Réduire la consommation intérieure d’huile d’olive

Revenons un peu en arrière. Des huiles végétales sont introduites en Tunisie au début des années 1960 pour produire de l’huile de mélange dans une société qui jusqu’alors consommait uniquement de la graisse animale et de l’huile d’olive produite localement.

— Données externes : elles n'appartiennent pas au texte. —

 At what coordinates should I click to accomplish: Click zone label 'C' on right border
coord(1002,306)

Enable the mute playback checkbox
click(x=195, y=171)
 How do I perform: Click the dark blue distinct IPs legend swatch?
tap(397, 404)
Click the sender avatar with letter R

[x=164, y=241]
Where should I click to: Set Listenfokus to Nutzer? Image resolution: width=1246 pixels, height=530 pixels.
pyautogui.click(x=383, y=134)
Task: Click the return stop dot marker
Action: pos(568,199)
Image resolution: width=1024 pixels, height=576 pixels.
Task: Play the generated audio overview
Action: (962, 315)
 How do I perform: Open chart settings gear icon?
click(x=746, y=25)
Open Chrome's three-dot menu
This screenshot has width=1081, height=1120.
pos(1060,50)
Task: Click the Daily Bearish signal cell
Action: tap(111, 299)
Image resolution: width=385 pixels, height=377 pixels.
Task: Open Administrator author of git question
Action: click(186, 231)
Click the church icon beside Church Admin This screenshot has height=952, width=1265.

Après une phase initiale d’accoutumance, ce type d’huile a pu gagner des parts de marché en Tunisie du fait que les prix à la production de l’huile d’olive ont grimpé et les prix de l’huile de mélange ont été maintenus à des niveaux nettement plus bas.

Ainsi, la Tunisie, un des plus grands producteurs d’huile d’olive au monde, s’était mise à subventionner sa consommation locale d’huile de grains (soja et colza) désormais importée afin de réduire la consommation intérieure d’huile d’olive, dégager ainsi d’importants excédents exportables et promouvoir l’afflux de devises.

Hier, comme aujourd’hui d’ailleurs, les appels réitérés faits au public pour l’encourager à consommer davantage d’huiles végétales devaient fluctuer au gré des caprices du marché international. En effet, à partir du milieu des années 70, aux restrictions imposées par la CEE entravant les exportations tunisiennes d’huile d’olive, s’est associé le renchérissement des prix à l’importation d’huiles de graines. Le résultat fut alors un excédent énorme d’huile d’olive aggravé par une succession de campagnes exceptionnelles et une population qui a fini par s’habituer, entre-temps, au goût d’une huile végétale au prix abordable.

On se mit alors à encourager la consommation d’huile d’olive. Mais une décennie plus tard, suite à une discordance entre prévision et production réalisée au niveau mondial et à la reprise des exportations, cette incitation à la consommation d’huile d’olive fut abandonnée, son cours ayant retrouvé et même dépassé ses plus hauts sommets passés.

Pour vaincre encore une fois la réticence du public et encourager, pour la seconde fois, la consommation d’huiles végétales, sans pour autant discréditer définitivement l’huile d’olive, on invoqua comme argument le préjugé, fort répandu d’ailleurs, que les ménagères tunisiennes s’en servaient pour la cuisson de tous les plats alors qu’il ne fallait jamais cuire l’huile d’olive.

Plus tard, suite aux difficultés d’écoulement sur les marchés extérieurs, on vu se manifester de nouveau une volonté d’inciter la population à renouer avec les habitudes du passé, en la poussant à inverser le sens de la substitution. Une campagne publicitaire a été lancée pour vanter, cette fois, les multiples vertus de l’huile d’olive, du reste incontestables, et les prix à la production ont été ramenés en 1998-99 à un niveau nettement plus bas comparativement aux campagnes précédentes.

L’huile d’olive de plus en plus chère

À grand renfort d’arguments médicaux et diététiques on s’est mis à louer la saveur de l’huile d’olive, citant ses caractéristiques chimiques et physiques supposée la différencier nettement des autres huiles végétales et des graisses d’origine animale.

Pour l’avenir, bonne récolte ou pas, le Tunisien est irréversiblement condamné à payer son huile d’olive de plus en plus chère. En 2014, les exportateurs tunisiens avaient largement profité de la baisse de production espagnole d’huile d’olive qui a chuté de moitié, de l’italienne de 35%, et la grecque de 57%, encourageant d’autant les exportations en éliminant toute baisse des prix sur le marché tunisien. Tout nous porte à croire que les futures fluctuations du marché mondial, dans un sens ou dans l’autre, n’auront aucun impact sur les prix de notre huile d’olive qui se vendra bientôt en pharmacie.